From 2008 the world ( and mainly the developed countries ) started to suffer an economic crisis. As a consequence, the sales for most companies based in developed countries have decreased, the sales expectations done before 2010 for the period 2010-2015 did not meet the targets, mainly because China or India did not buy the expected product amounts and most companies have concentrated in cost reductions and not in growth.
In these tough conditions, some CFOs have became CEOs because the cost reduction have become the priority for some companies and the profile of some new CFOs is reducing its accounting part and increasing its cost reduction part.
Today some books as "Winning CFOS" from David Parmentier or "The new CFOs: How finantial teams and their leaders can revolutionize modern business" from Liz Merlon are explaning very clearly why the new CFOs has to be more strategist today.

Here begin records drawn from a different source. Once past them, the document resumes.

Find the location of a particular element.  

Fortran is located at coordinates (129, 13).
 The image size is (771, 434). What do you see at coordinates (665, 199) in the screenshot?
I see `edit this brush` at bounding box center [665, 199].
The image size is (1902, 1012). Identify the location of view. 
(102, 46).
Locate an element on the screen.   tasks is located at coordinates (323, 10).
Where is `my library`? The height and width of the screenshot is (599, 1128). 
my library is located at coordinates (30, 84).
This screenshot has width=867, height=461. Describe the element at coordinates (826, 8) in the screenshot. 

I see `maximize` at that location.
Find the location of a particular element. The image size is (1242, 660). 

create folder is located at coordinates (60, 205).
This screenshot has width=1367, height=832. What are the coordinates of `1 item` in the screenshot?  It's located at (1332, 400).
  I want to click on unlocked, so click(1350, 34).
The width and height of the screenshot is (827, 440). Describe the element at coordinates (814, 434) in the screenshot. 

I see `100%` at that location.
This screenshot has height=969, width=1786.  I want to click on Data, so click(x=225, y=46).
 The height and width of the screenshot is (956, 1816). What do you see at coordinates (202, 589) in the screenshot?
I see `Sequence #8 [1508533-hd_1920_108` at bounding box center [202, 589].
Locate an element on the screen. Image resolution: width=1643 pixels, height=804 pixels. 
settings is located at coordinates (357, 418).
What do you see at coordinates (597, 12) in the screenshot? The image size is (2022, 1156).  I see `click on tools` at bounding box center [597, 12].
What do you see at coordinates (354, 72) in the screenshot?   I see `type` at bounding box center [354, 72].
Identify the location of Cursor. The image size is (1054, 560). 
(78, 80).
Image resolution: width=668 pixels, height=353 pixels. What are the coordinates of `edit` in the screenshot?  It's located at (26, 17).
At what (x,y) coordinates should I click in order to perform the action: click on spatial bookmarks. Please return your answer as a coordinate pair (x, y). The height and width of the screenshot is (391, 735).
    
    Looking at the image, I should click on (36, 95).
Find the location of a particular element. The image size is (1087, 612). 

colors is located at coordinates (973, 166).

In an exceptional prologue, Liz Merlon states that the three main qualities of a CFO are:
1) An unquencheable curiosity to know and understand the company, the processes, the business and the people
2) An ability to relate to people.., not a friendly relationship, but a business relatioship. It is vital for the CFO to become a person that all key pople in the company trust and respect.
3) A strenght of character.. to say the unsayable and commmunicate the bad news. If the CFO has the ability to relate to people, people will listen and accept easier his / her statements.
The CFO has to put in place all controls to avoid all kind of risk. What does it mean?.. The company should have robust controls, a good risk management system and additionally he should consider the financial and accounting activities as processes, then the CFO should get dirty his / her hands in process redesign maintaining the quality but reducing the cost.
If we consider the company as a car, the CFO has to install and maintain the brakes in order that the car can go to the highest speed without risk. And what is the speed?.. yes, the growth.
What have done the CFOs to increase or keep the growth?.. Probably nothing or very little. That surprises a little, because most lecturers says that the new CFOs have to be more strategists.
This winter I went to a ski resort and I saw that in a rope tow, the assistant had a recorded with a very loud music. The waiting queue was very long because that was the only tow or lift chair close. I realised the ambiance of fun that the music was giving and I thought that there a bar could increase the sales for the ski resort and the waiting time in the rope tow should be smaller.. but quickly I thought as well that probably the ski resort had a CFO very orientated to cost reductions and he was not able to see this possibility of growth.
Sometimes cost reductions can be incompatible with growth, then the new CFOs needs to have a right balance to identify which expenses brings growth and which expenses can be reduced or eliminated, because they do not bring growth. That is the real value that the CFOs could give their companies the nex decade.